-------- RECORD EXTRACTS

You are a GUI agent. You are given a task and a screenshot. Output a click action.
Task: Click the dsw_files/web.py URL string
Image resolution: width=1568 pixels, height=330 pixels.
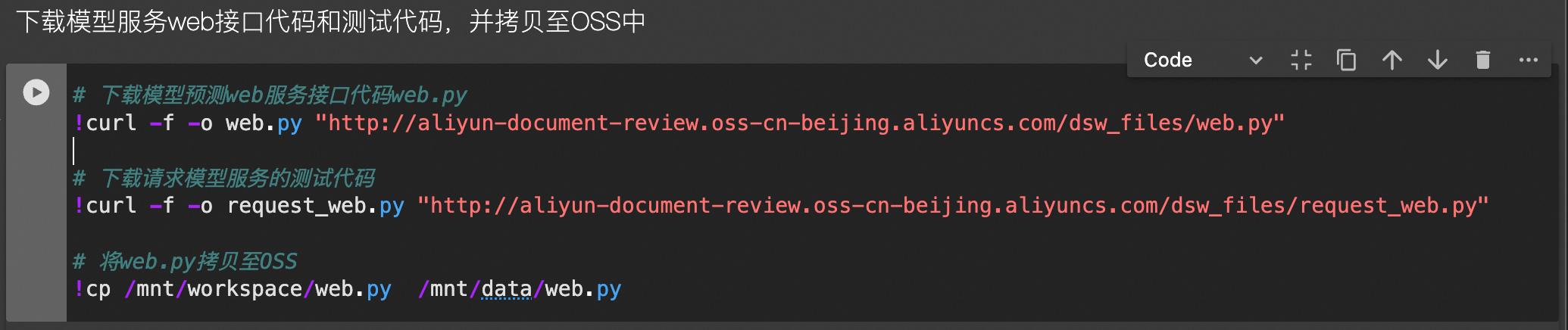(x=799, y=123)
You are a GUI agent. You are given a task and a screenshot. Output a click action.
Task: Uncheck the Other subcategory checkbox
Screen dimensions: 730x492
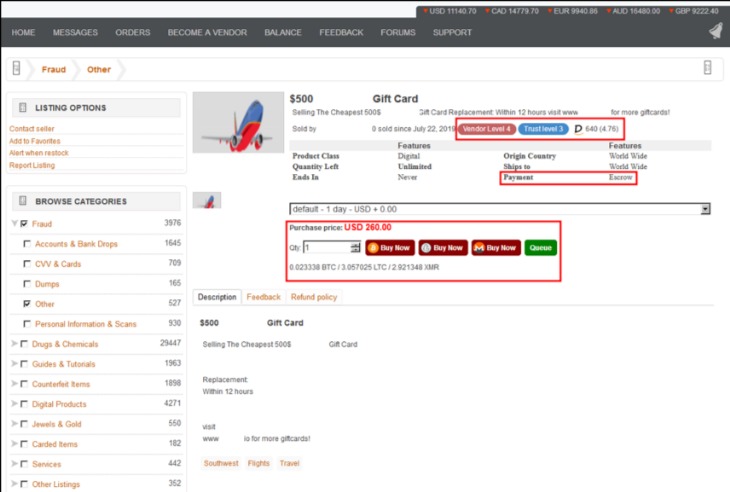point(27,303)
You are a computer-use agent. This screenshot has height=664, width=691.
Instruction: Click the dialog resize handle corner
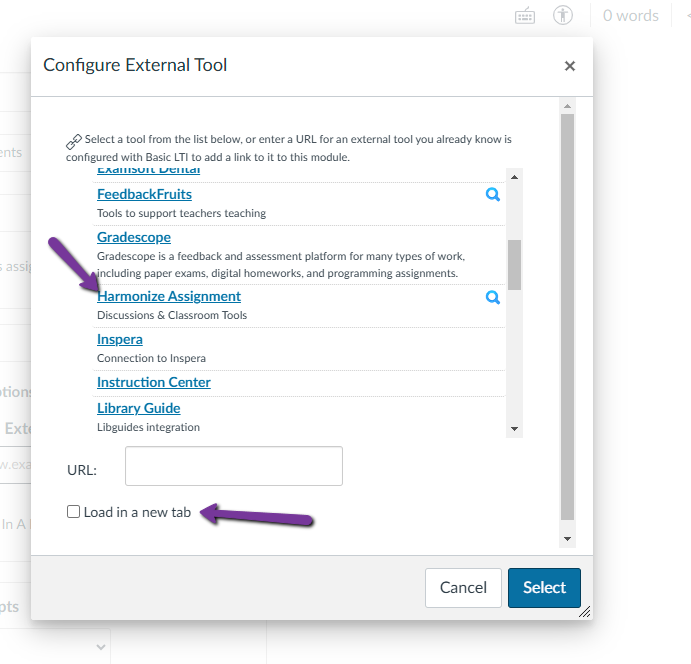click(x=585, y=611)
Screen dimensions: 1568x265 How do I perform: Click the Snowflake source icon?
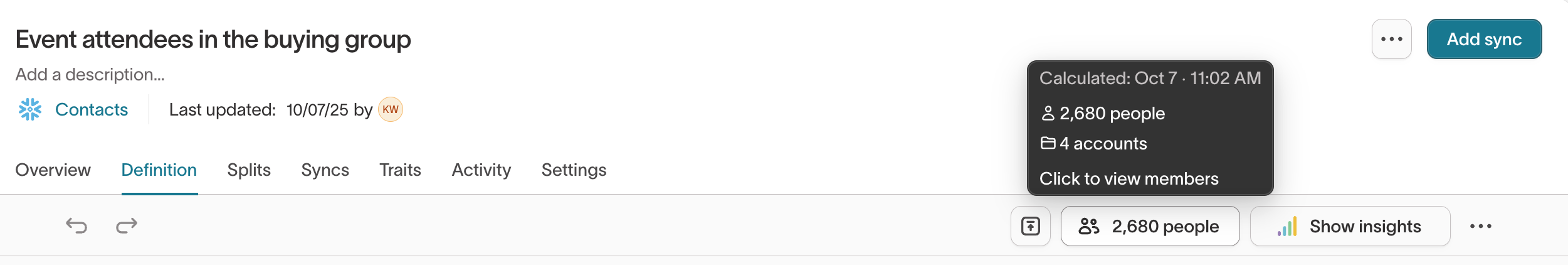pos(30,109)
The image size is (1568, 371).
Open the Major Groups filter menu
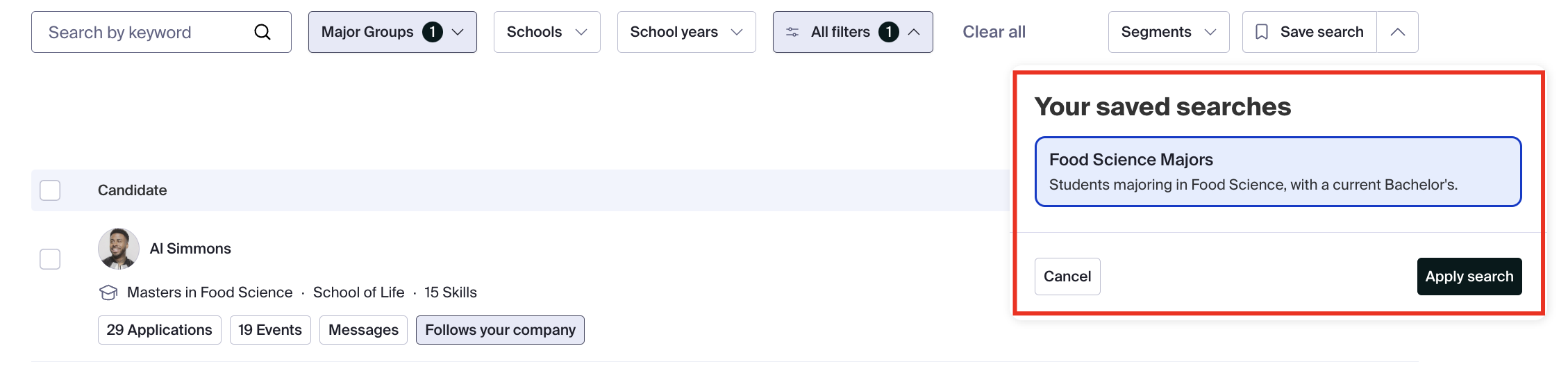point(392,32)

----------------

[TASK OBJECTIVE]: Without copying the pictures, transcribe the entries exactly.

[RESPONSE AREA]:
You are a GUI agent. You are given a task and a screenshot. Output a click action.
Task: Click the dsw_files/web.py URL string
Image resolution: width=1568 pixels, height=330 pixels.
(x=799, y=123)
You are a GUI agent. You are given a task and a screenshot. Output a click action.
Task: Uncheck the Other subcategory checkbox
Screen dimensions: 730x492
point(27,303)
You are a computer-use agent. This screenshot has height=664, width=691.
Instruction: Click the dialog resize handle corner
click(x=585, y=611)
Screen dimensions: 1568x265 How do I perform: Click the Snowflake source icon?
pos(30,109)
The image size is (1568, 371).
Open the Major Groups filter menu
point(392,32)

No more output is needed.